Origins of the Rag Kabuki
I am a lifetime, environmentally-challenged artist, who works out of my garden sculpture studio in Los Osos, California.
Parades, pageantry, funeral rituals and dreams have long been an influence on my artwork since living in the south of Taiwan as a little girl. My evolution as an artist has its origins in my self-image as the “Rag Kabuki,” a mysterious character, burdened and bundled, making progress by dragging it all forward with me. I see a common thread of beauty in all things and repurpose, reprocess and recycle as an art form lifestyle.
I have created earth installations since a tot and found-object sculpture since four years of age.
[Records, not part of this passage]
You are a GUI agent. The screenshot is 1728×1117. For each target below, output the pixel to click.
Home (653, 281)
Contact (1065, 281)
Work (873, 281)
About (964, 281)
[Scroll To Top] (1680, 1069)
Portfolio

I got well into inventing and creating in kindergarten and grade school when my father, recognizing my interest, gave me permission to use any tool in his crib (as long as I put them back). My mother had long supplied me with drawing paper, paints, pastels, color-pencils and a piano, to keep me occupied. By the time I had unlimited access to piano lessons, real tools and building supplies, Mother was making inquiries of the butcher who supplied rolls of butcher paper for my epic drawings. I quickly used up the paper rolls, creating a series of individual film-cell drawings, which I then rolled through the back of a card board box theatre. I read, taught myself to write at 4 years, and was soon composing poems, songs, and piano compositions. My mother only told me I was a “gifted” child in the last year. I define “gifted” as having an enthusiasm for life and keen interest in exploring and experimenting. Why some people don’t have this curiosity, don’t nurture it or are not themselves nurtured, I will never know why.
My working studio, #99 on this year’s ARTS Obispo Open Studio Art Tour, is a celebration of my enthusiasm for life during this year of the Dragon and end of the Mayan Calendar. Installations of silk fans, giant nude paper-dolls, and ornate, repurposed “coolie” hats transform the garden and otherwise serious nature of my monumental ceramic sculpture work will be on display.
I reached the point where I don’t have to have all the answers, I only have to work towards a solution, intuitively. If I cannot visualize or think of a conclusion for a large work, I will dream it.